[Opening Dataset excerpts section]
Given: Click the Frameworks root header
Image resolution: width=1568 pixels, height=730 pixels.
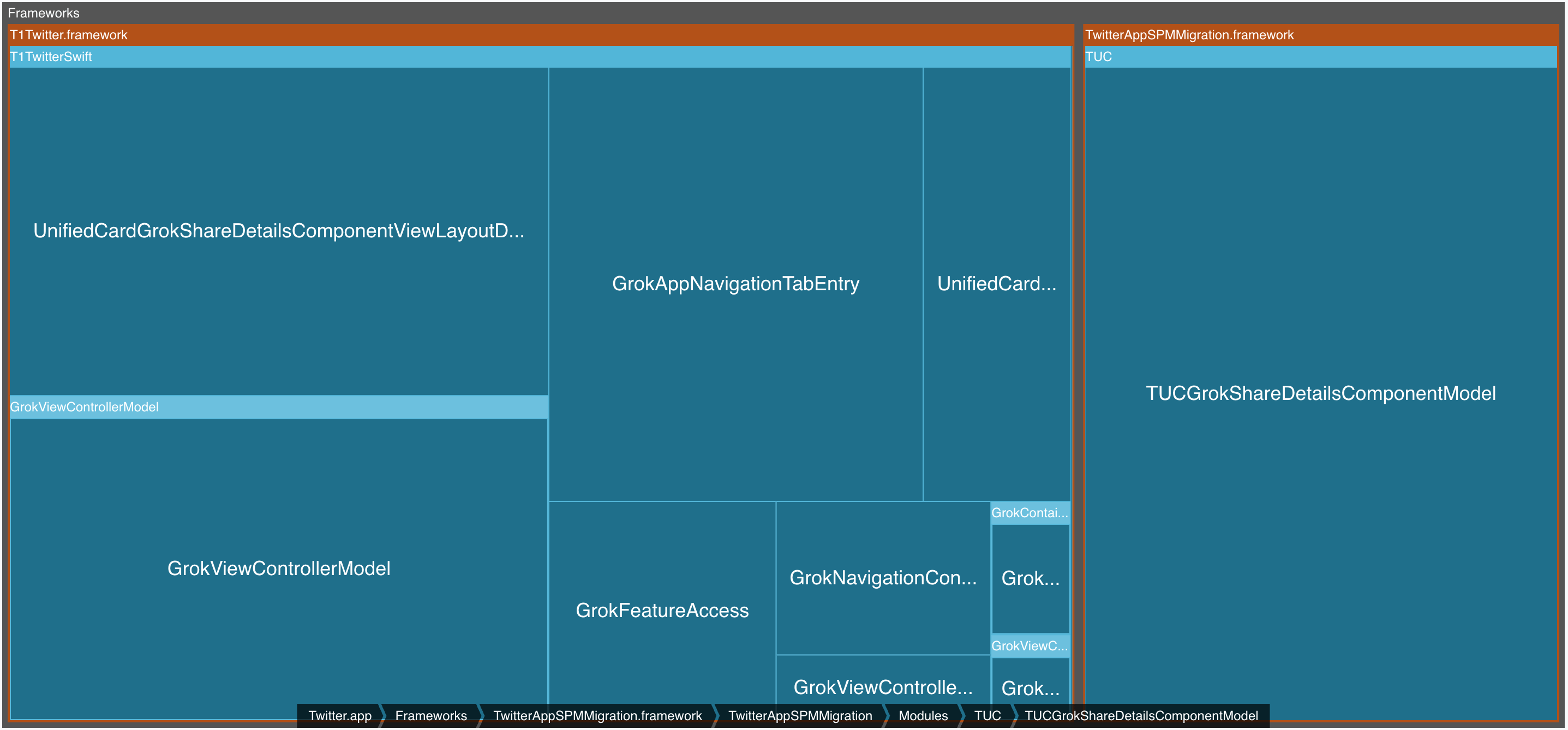Looking at the screenshot, I should pos(44,13).
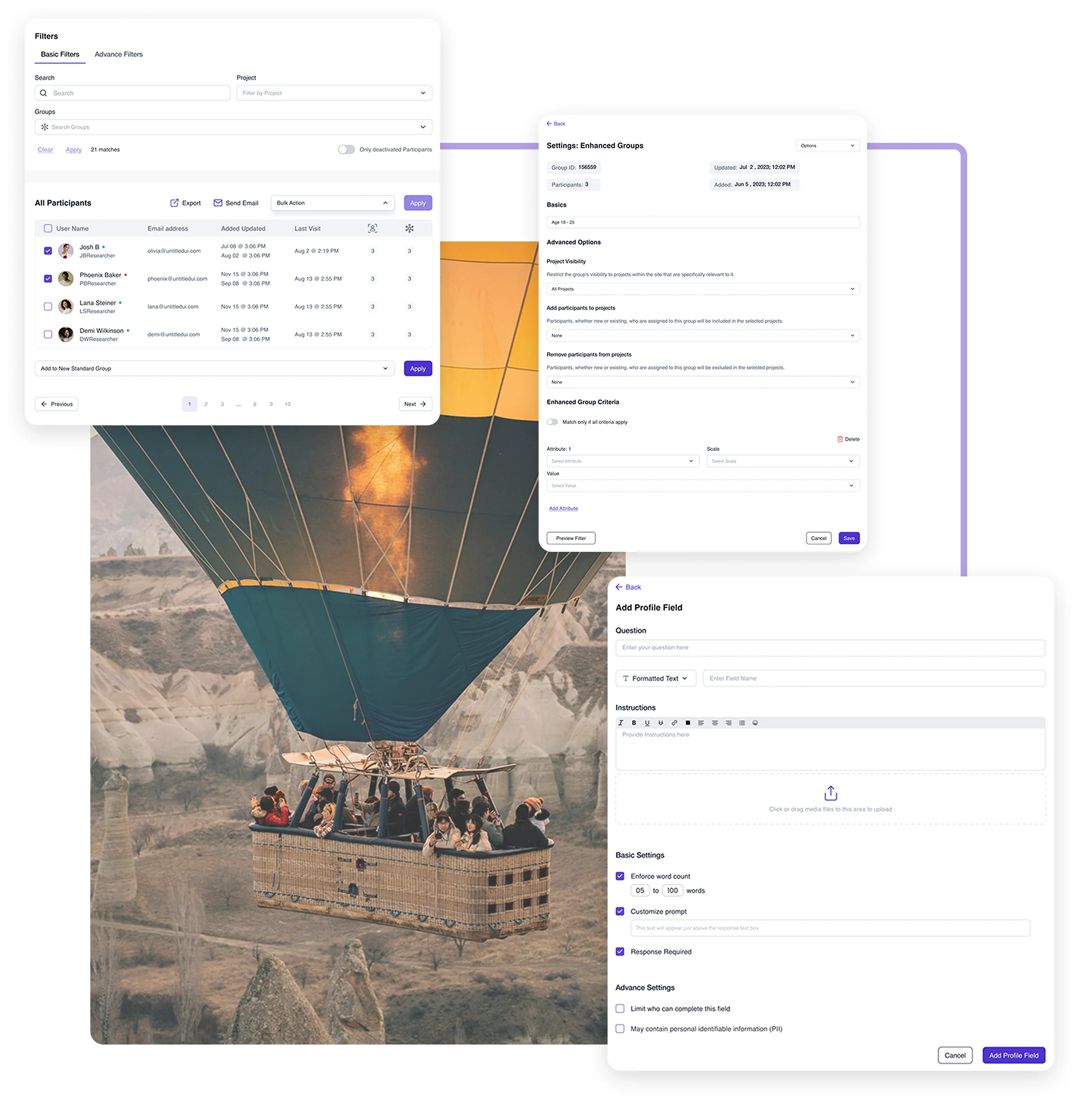Insert a link in the Instructions editor

[674, 723]
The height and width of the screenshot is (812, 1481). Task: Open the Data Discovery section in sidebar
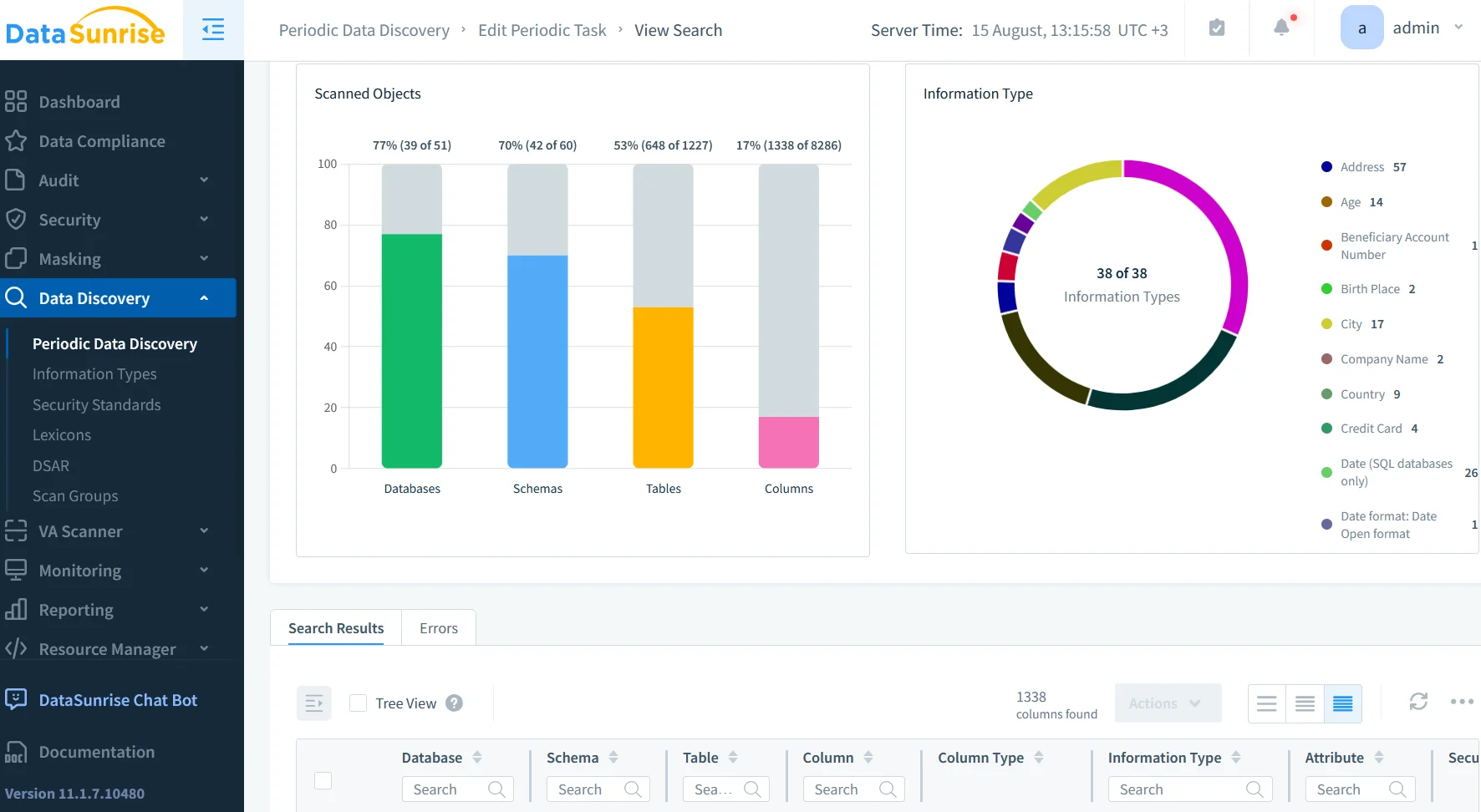94,297
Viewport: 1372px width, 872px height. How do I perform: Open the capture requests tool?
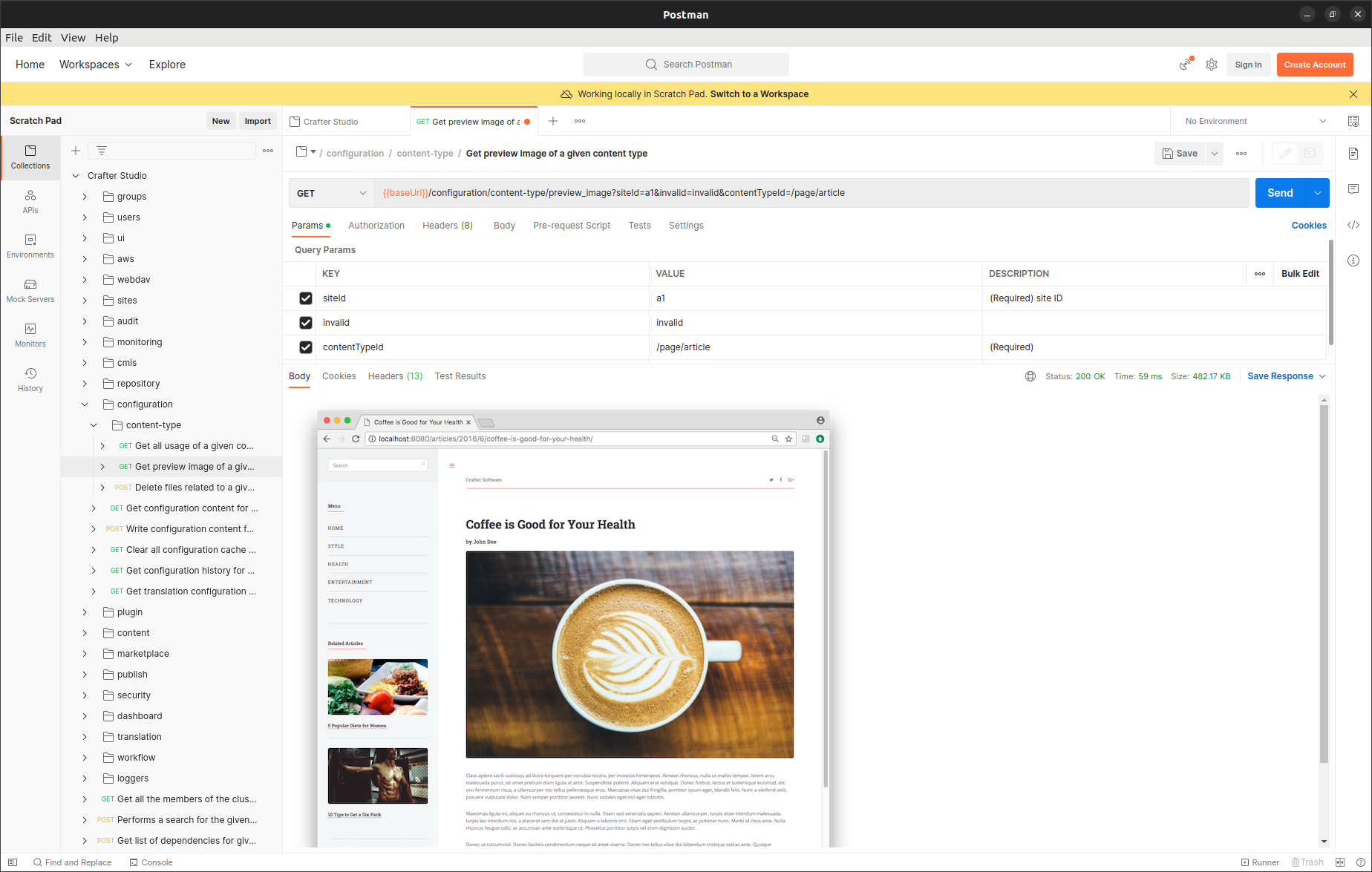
[Closing Dataset excerpts section]
• Exercise instructions: Skip the images and write out the rest of the listing exactly.

• Solution for this task:
Given: Click the Frameworks root header
Image resolution: width=1568 pixels, height=730 pixels.
Looking at the screenshot, I should pos(44,13).
Insert a link in the Instructions editor

[674, 723]
The height and width of the screenshot is (812, 1481). Task: Open the Data Discovery section in sidebar
94,297
Viewport: 1372px width, 872px height. How do I perform: Open the capture requests tool?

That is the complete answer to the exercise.